TO DO
From the data below, return each line in which the string "will" is found.

DATA EXTRACT
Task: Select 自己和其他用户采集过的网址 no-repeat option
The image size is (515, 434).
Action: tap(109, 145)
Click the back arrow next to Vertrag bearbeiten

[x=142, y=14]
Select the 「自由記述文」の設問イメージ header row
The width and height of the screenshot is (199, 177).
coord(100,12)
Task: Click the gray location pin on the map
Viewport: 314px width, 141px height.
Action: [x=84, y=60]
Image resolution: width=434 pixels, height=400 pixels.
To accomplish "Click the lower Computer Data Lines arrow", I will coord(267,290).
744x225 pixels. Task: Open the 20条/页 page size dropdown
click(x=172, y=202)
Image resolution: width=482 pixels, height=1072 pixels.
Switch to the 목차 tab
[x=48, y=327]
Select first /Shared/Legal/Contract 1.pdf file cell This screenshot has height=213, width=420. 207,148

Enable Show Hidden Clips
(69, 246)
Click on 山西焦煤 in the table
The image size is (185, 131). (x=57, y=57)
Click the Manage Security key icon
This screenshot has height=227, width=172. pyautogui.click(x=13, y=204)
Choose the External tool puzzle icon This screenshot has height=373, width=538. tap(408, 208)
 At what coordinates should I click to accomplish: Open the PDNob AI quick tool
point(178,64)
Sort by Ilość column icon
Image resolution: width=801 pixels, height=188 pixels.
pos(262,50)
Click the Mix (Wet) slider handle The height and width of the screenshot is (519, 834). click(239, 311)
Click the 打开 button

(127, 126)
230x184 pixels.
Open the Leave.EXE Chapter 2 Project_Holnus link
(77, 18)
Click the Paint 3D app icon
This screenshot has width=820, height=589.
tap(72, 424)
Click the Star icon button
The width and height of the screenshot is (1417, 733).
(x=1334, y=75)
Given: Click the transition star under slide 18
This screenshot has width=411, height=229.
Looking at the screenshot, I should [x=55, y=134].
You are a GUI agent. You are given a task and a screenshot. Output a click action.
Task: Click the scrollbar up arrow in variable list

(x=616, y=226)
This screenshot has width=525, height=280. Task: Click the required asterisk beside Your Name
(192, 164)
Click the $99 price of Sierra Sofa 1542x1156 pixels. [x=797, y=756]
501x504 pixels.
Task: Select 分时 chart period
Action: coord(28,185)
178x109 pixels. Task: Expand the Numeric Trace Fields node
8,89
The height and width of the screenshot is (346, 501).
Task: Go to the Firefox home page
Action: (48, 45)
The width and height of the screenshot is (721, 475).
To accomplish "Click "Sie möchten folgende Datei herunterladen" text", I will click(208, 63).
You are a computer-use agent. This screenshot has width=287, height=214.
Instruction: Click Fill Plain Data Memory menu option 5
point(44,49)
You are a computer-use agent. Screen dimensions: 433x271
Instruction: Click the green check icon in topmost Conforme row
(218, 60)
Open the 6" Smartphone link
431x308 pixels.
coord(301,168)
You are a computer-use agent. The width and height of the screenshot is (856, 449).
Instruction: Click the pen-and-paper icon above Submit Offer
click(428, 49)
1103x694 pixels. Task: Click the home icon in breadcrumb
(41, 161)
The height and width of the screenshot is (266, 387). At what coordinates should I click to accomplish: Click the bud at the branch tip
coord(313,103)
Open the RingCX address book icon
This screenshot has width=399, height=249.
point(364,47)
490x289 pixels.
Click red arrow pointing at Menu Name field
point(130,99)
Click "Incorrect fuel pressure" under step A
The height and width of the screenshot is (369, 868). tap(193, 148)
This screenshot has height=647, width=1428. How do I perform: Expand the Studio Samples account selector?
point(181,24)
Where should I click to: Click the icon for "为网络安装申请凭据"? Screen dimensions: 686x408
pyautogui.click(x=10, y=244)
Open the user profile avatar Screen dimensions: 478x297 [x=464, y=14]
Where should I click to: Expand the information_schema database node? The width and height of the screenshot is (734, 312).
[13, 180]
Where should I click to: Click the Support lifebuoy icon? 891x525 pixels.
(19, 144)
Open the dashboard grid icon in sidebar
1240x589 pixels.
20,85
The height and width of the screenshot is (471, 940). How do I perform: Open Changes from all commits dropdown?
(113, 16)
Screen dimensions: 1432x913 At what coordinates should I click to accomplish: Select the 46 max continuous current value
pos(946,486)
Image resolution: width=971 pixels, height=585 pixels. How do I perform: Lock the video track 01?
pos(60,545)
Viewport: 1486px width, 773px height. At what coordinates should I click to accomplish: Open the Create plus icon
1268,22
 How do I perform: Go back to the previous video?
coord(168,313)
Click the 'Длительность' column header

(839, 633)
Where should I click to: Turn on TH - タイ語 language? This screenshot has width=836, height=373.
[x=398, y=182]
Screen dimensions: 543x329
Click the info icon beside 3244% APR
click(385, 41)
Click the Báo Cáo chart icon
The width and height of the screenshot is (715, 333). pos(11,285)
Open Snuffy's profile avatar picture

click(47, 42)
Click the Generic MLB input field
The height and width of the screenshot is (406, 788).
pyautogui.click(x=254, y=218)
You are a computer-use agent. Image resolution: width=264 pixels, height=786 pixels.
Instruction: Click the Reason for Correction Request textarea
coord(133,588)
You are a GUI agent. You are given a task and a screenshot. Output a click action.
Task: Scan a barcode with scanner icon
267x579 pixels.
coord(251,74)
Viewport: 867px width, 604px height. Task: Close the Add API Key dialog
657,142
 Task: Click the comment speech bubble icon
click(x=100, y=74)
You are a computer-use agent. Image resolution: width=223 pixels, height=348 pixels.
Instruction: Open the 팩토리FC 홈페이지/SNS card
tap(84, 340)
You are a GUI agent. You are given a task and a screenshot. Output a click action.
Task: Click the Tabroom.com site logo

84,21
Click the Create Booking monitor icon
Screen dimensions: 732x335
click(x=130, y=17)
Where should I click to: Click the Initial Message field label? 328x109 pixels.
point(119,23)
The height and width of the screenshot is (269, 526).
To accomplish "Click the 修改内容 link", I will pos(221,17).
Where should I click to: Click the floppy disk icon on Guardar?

RESPONSE FOR THIS EXERCISE
To accomplish "Click the lower Computer Data Lines arrow", I will coord(267,290).
To accomplish "Click "Sie möchten folgende Datei herunterladen" text", I will click(208, 63).
To accomplish "Click the 修改内容 link", I will pos(221,17).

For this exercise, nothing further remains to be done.